- _所示文本_:
RK3588使用openCL

一、opecnCL简介

    OpenCL（全称Open Computing Language，开放运算语言）是第一个面向异构系统通用目的并行编程的开放式、免费标准，也是一个统一的编程环境，便于软件开发人员为高性能计算服务器、桌面计算系统、手持设备编写高效轻便的代码，而且广泛适用于多核心处理器(CPU)、图形处理器(GPU)、Cell类型架构以及数字信号处理器（DSP)等其他并行处理器，在游戏、娱乐、科研、医疗等各种领域都有广阔的发展前景。（抄自百度百科）

    简单的理解，openCL是一种规范，也是一门语言，使用它，可以调用其他处理器如GPU、FPAG、CPU等用于运行代码，代码就是openCL语言写的（在c语言的基础上增加一些特性）。本文使用openCL调用GPU运行代码。

二、rk3588搭建openCL环境

 笔者使用的rk3588固件时是RK官网的ubuntu固件，名字为：ROC-RK3588S-PC_Ubuntu20.04-Gnome-r2202_v1.0.4b_221118.7z。使用官方提供的下载工具 RKDevTool_Release_v2.84下载固件到板子里面。

    在终端里面使用find指令，可以看到openCL对应的库文件和头文件。

笔者的板子里面有多个OpenCL库，windows下面指定的库名字时OpenCL，但我这里实际用到的OpenCL库名字时-lmali。笔者使用makefile编译程序，在makefile里面添加对应的库路径和库名字（g++可以找到open CL的头文件）。


OPENCL_LDLIBS = -lmali
OPENCL_LDLIBS_PATH = -L/usr/lib/aarch64-linux-gnu

三、使用OpenCL

    OpenCL的环境还是比较容易搭建的。下面用一个简单的demo展示下rk3588上的mali-610 GPU的效果。

- _所收集数据_:

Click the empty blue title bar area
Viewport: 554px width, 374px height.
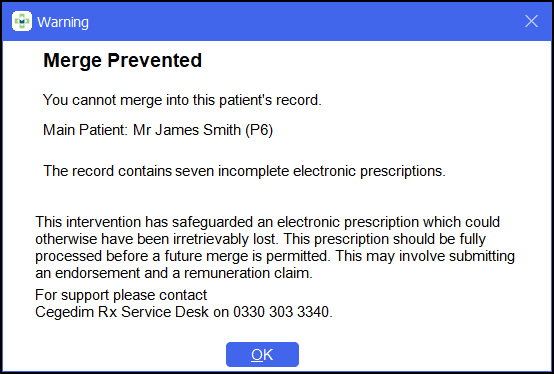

- _任务要求 1_:
根据上方关于RK3588使用OpenCL的文本，笔者使用哪一款官方下载工具将固件下载到板子中？
- _任务要求 2_:
请照原文输出上方关于RK3588使用OpenCL的文本中自“一、opecnCL简介”起至“在终端里面使用find指令，可以看到openCL对应的库文件和头文件。”止的部分，首尾两处均包含在内。
上述数据取自另一来源。

- _书面答复 1_:
RKDevTool_Release_v2.84。

- _书面答复 2_:
一、opecnCL简介

    OpenCL（全称Open Computing Language，开放运算语言）是第一个面向异构系统通用目的并行编程的开放式、免费标准，也是一个统一的编程环境，便于软件开发人员为高性能计算服务器、桌面计算系统、手持设备编写高效轻便的代码，而且广泛适用于多核心处理器(CPU)、图形处理器(GPU)、Cell类型架构以及数字信号处理器（DSP)等其他并行处理器，在游戏、娱乐、科研、医疗等各种领域都有广阔的发展前景。（抄自百度百科）

    简单的理解，openCL是一种规范，也是一门语言，使用它，可以调用其他处理器如GPU、FPAG、CPU等用于运行代码，代码就是openCL语言写的（在c语言的基础上增加一些特性）。本文使用openCL调用GPU运行代码。

二、rk3588搭建openCL环境

 笔者使用的rk3588固件时是RK官网的ubuntu固件，名字为：ROC-RK3588S-PC_Ubuntu20.04-Gnome-r2202_v1.0.4b_221118.7z。使用官方提供的下载工具 RKDevTool_Release_v2.84下载固件到板子里面。

    在终端里面使用find指令，可以看到openCL对应的库文件和头文件。